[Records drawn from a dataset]
╭──

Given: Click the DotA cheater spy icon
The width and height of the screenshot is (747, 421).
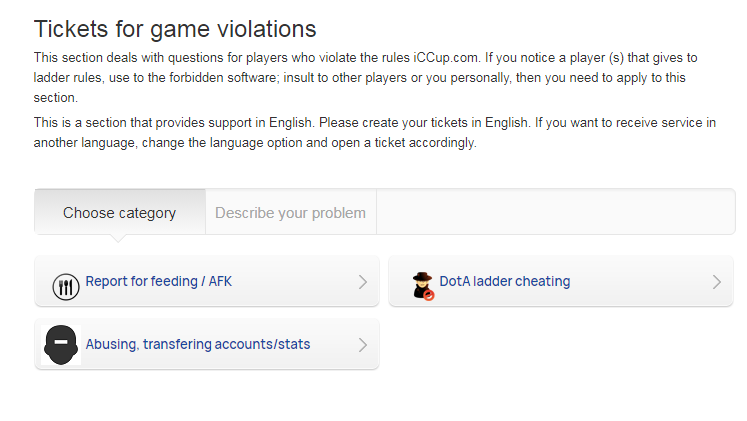Looking at the screenshot, I should pos(423,286).
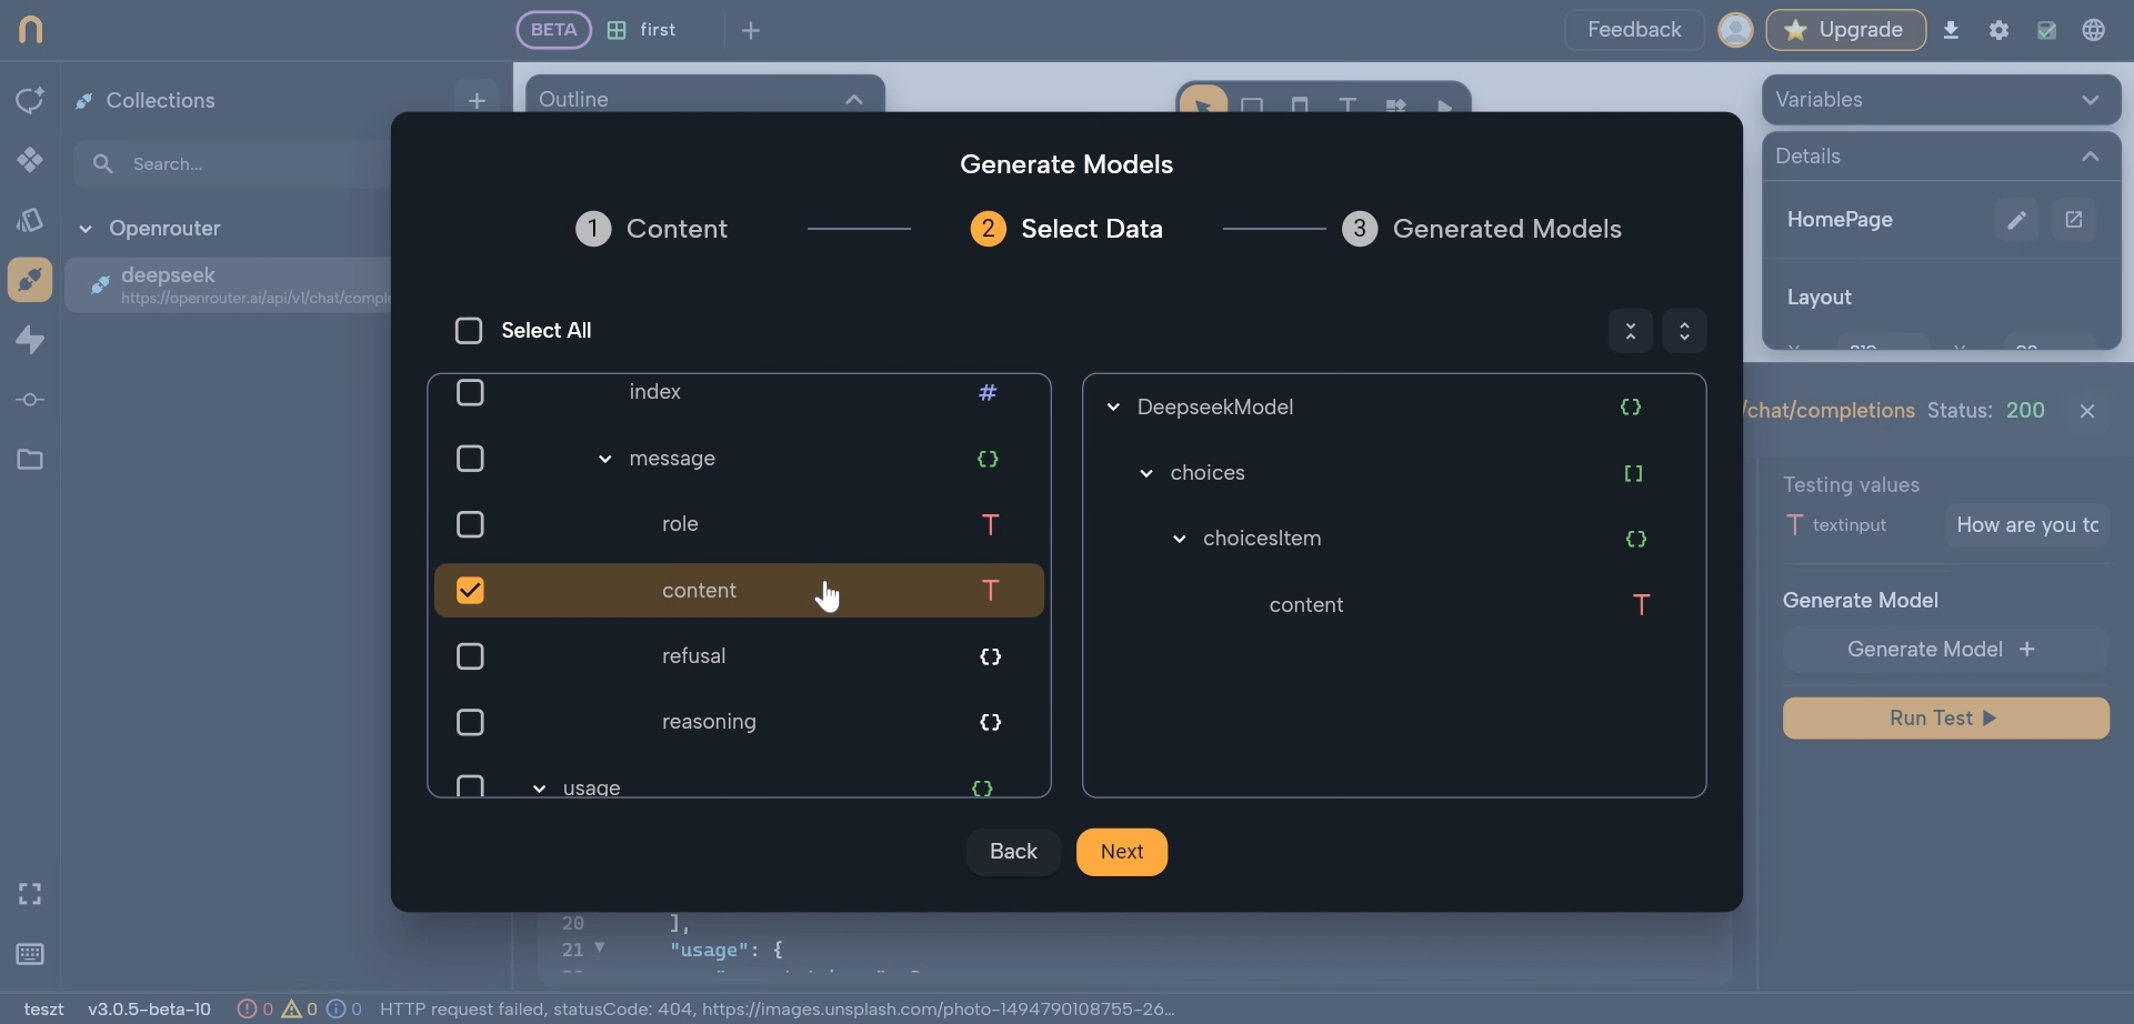2134x1024 pixels.
Task: Click the HomePage edit pencil icon
Action: [2016, 220]
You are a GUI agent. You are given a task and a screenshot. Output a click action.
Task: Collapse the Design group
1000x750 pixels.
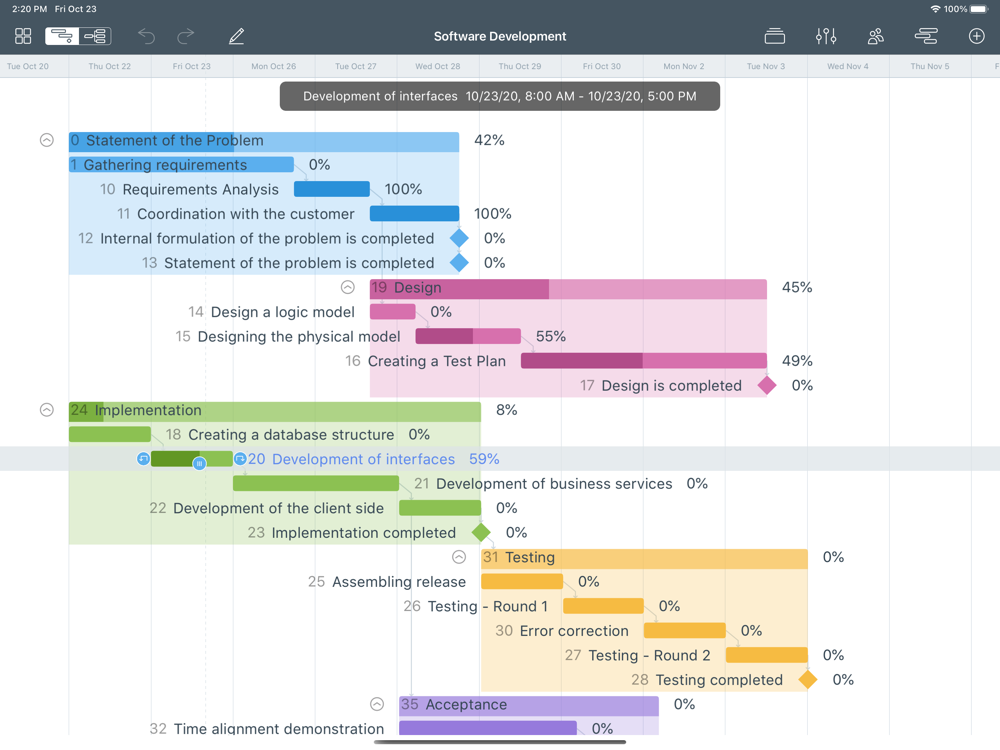click(348, 287)
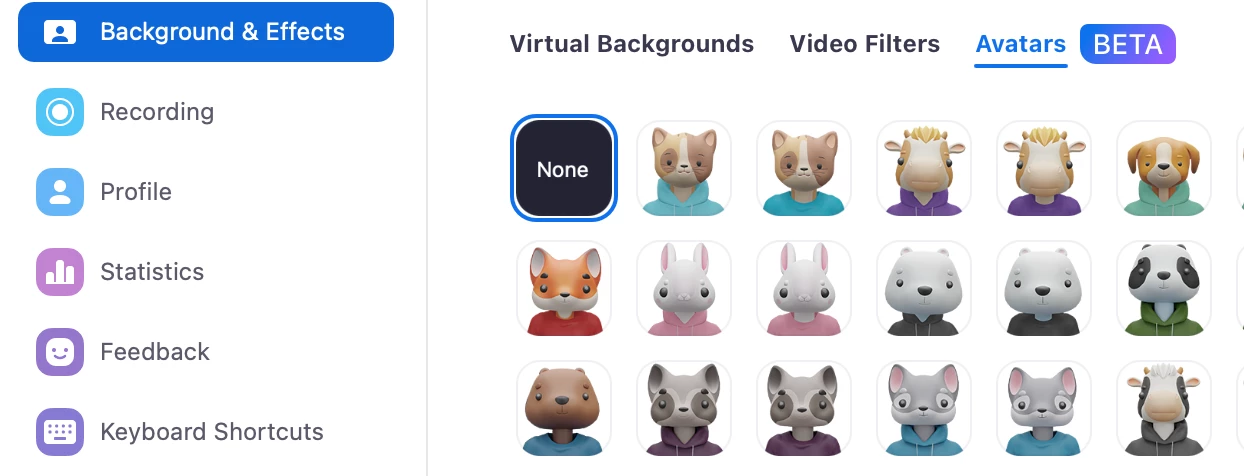Image resolution: width=1244 pixels, height=476 pixels.
Task: Select the cat avatar wearing teal hoodie
Action: point(684,168)
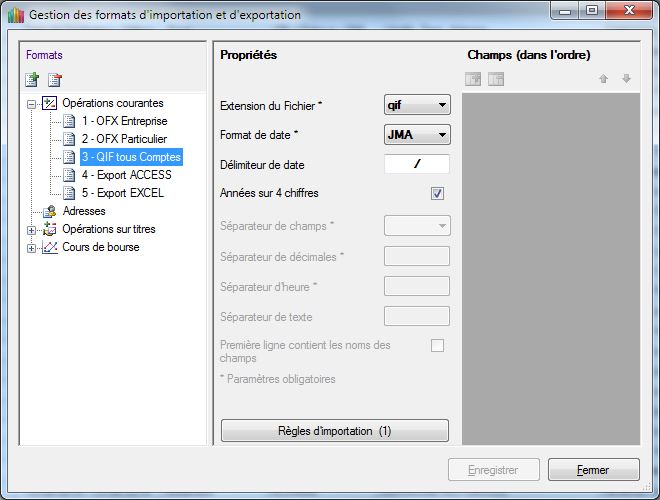
Task: Uncheck Années sur 4 chiffres checkbox
Action: (437, 193)
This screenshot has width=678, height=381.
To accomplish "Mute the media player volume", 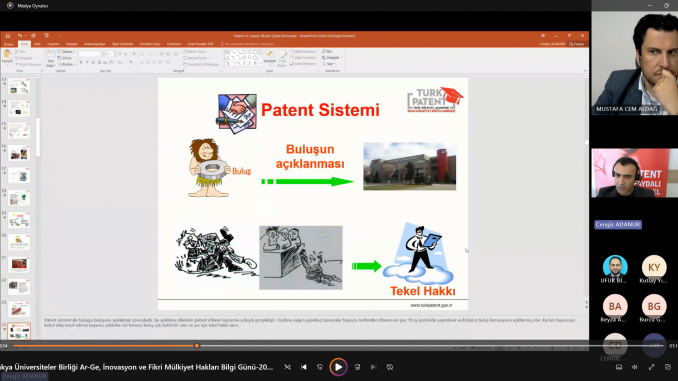I will pyautogui.click(x=635, y=367).
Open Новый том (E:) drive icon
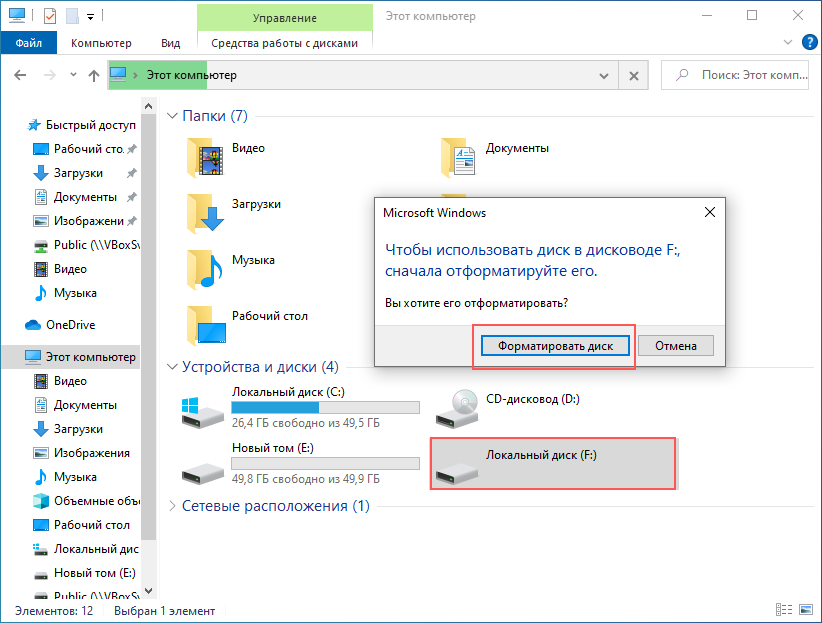 click(x=204, y=464)
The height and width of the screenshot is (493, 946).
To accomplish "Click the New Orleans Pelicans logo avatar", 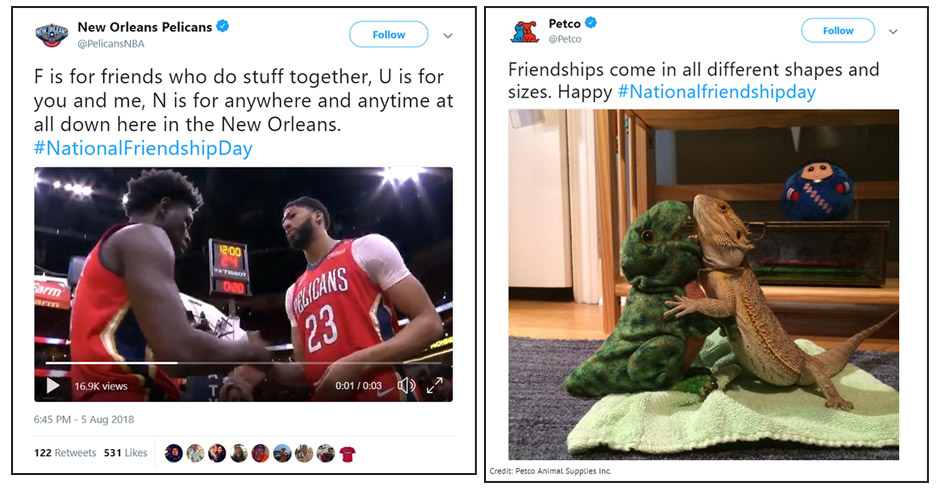I will 52,35.
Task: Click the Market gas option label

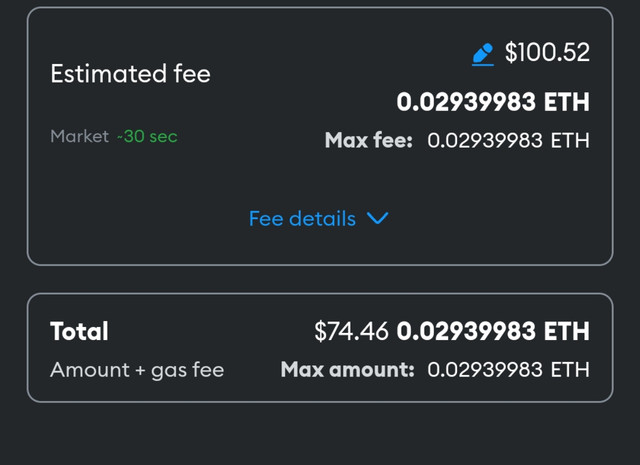Action: pyautogui.click(x=80, y=136)
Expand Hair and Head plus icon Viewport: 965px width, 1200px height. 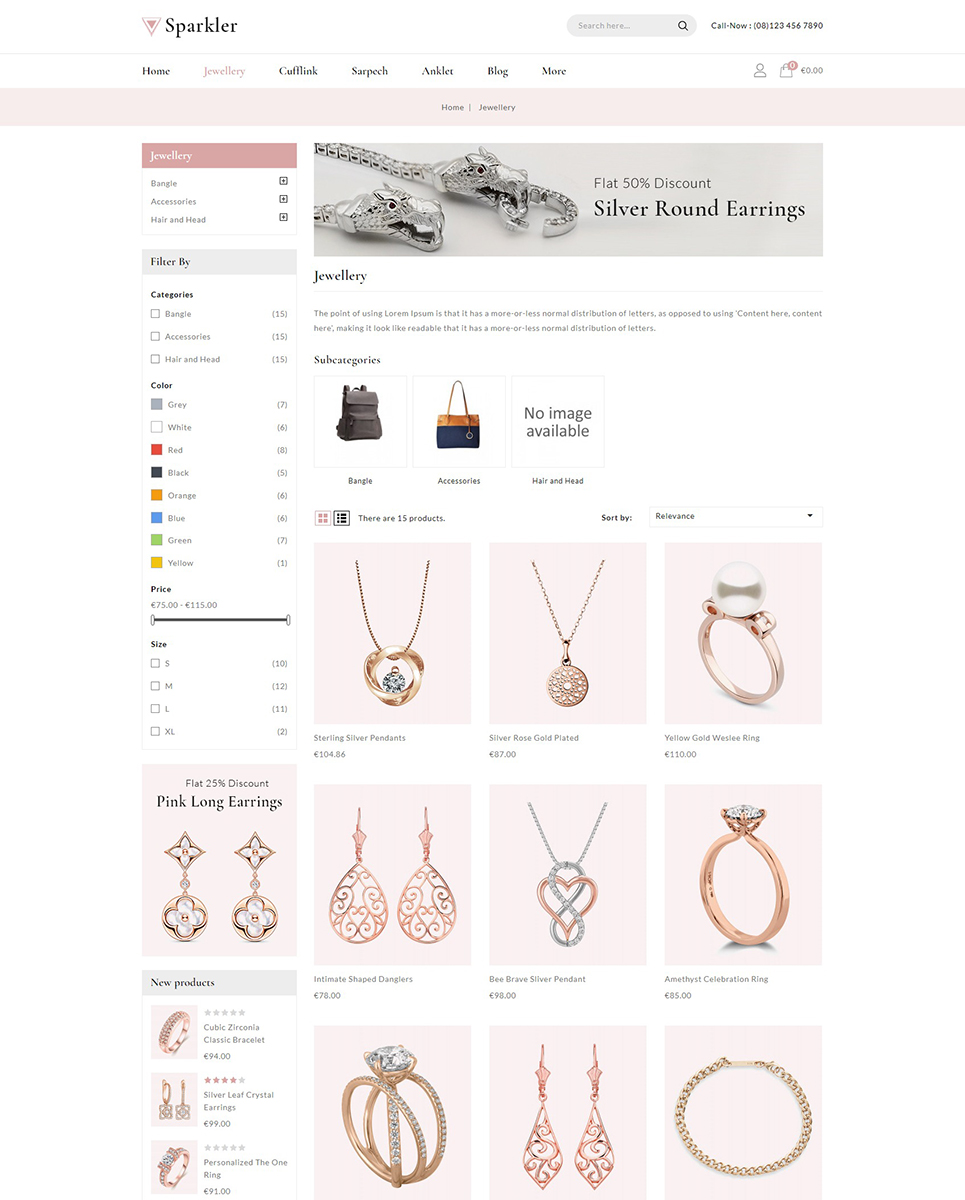tap(283, 218)
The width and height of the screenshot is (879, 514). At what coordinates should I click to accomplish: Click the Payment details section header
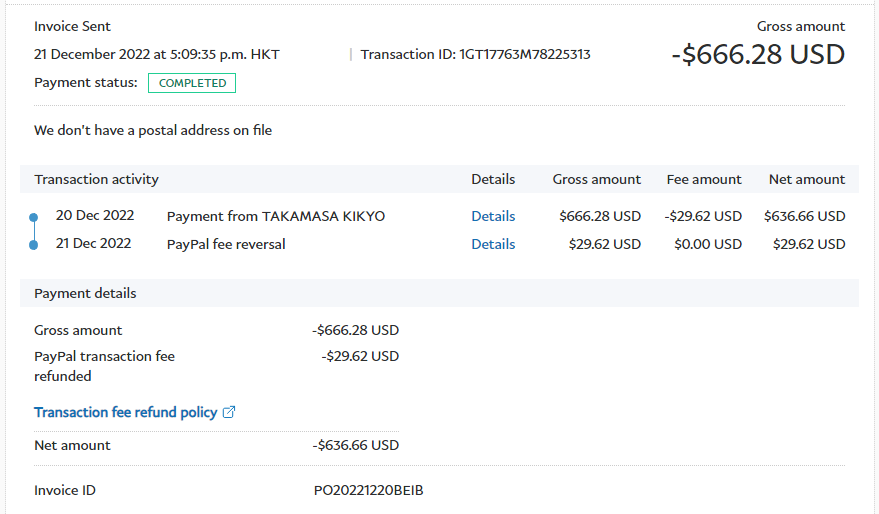[85, 293]
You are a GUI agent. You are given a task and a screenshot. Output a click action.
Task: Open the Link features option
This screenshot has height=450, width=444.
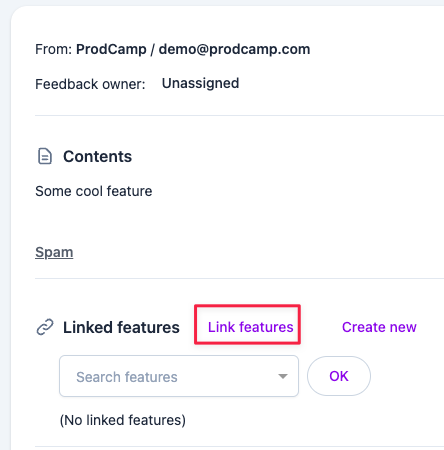click(251, 327)
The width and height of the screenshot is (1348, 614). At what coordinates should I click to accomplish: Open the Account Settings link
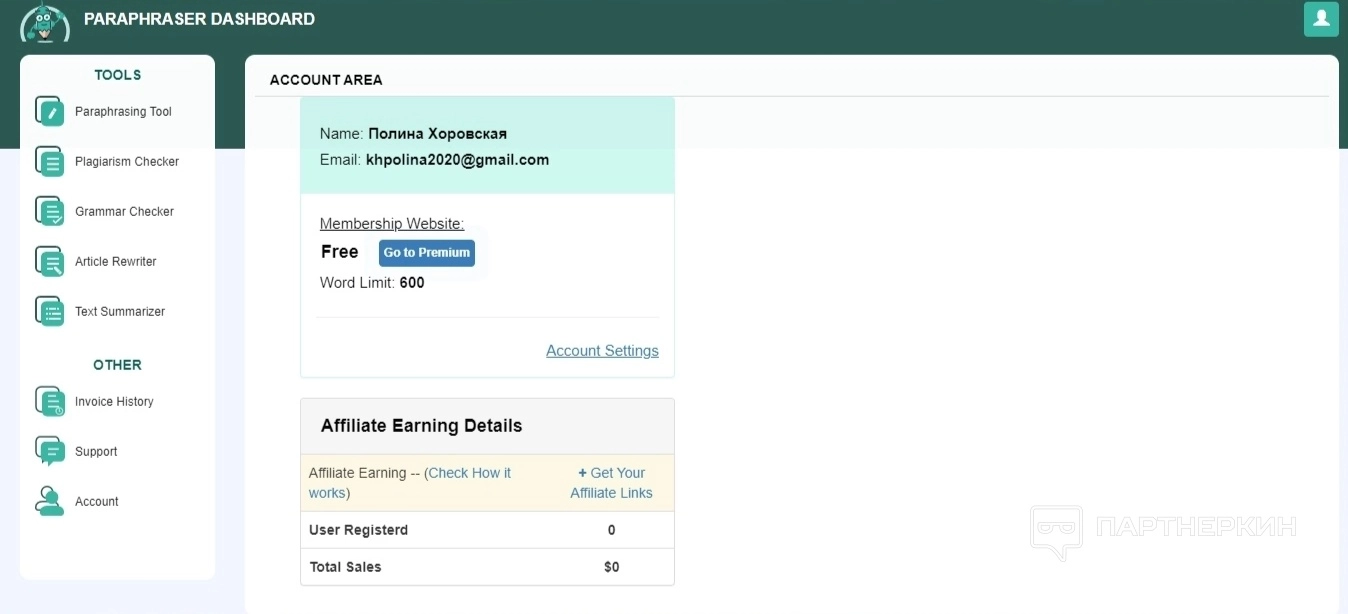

╰──

**What is needed:**
Copy exactly, without pictures, the lines above from the one with "The width and height of the screenshot is (747, 421)." down to the one with "Task: Collapse the Design group", inclusive.

**Exercise response:**
The width and height of the screenshot is (747, 421).
Looking at the screenshot, I should pos(423,286).
2134x1024 pixels.
Task: Click the HomePage edit pencil icon
Action: [2016, 220]
You are a GUI agent. You are given a task and a screenshot. Output a click action.
Task: Collapse the Design group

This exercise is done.